The Gaels haven’t gotten this far because of their offensive firepower. Effort at both ends of the floor, stingy defense and clutch shot-making is how Iona has weathered the storm of key graduates and other osses, and it’s why the New Rochelle school was able to hold off Brooklyn A-South champion St. Edmund Prep, 36-29, in last Saturday’s shockingly low-scoring Class A intersectional quarterfinal at Mount St. Michael.
Practice at Iona Prep rarely involved shooting drills, junior forward Felix Abongo (game-high eight points) said with a laugh. It’s dedicated to running laps and getting defensive stops.

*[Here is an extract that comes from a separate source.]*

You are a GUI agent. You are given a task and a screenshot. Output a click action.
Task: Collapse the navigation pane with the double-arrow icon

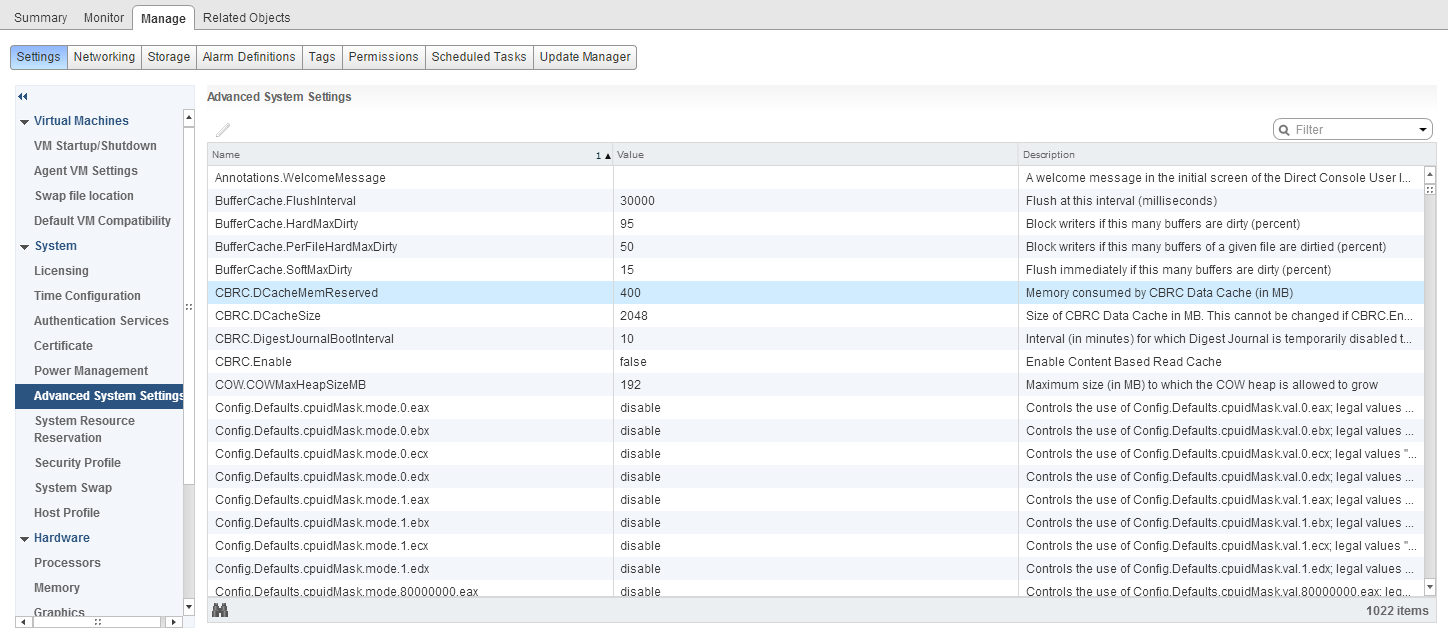(x=23, y=97)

“It’s our first drill, it’s our last drill, it’s our practice,” said junior guard Kevin Conroy, who scored six points. “We take shots occasionally. We do drills where you can’t shoot the ball, just play defense.”
In Iona’s second round victory over Bishop Ford, the Gaels allowed just 12 second-half points. St. Edmund outdid Ford, by a point after halftime, but missed its final eight shots as Iona pulled away with the speed of an elephant.
“They’re a well-coached team, they play hard, but today I felt we got good shots,” St. Edmund coach Dan Wiatre said. “If you could tell me so and so is going to get that shot from that spot, I’ll take it. I just think we had a rough day shooting the ball.”
Abongo’s medium-range jumper gave Iona a 30-29 lead with 3:26 remaining and St. Edmund failed to score the rest of the way. While the Eagles were missing shots or committing turnovers, Abongo, Tim McCarthy and Conroy combined to hit three free throws and Luke McCarthy scored on a homerun pass from Abongo, beating the St. Edmund press.
“The fact we couldn’t make a shot and still found a way to win was great,” Quirolo said. “Our guys really worked hard. They deserve it.”
The loss ended a memorable season for the Eagles, division winners for the first time since 2003. Wiatre was particularly proud of his nine seniors, even though their careers ended on an extremely sour note.
“I feel like we overachieved [and] I say that in a positive way,” Wiatre said. “There weren’t a lot of expectations on this group, outside of this room here. I think we kind of maximized oursevles. Maybe [we could’ve] gone another game or two, but I think this group gave everything they had every day.”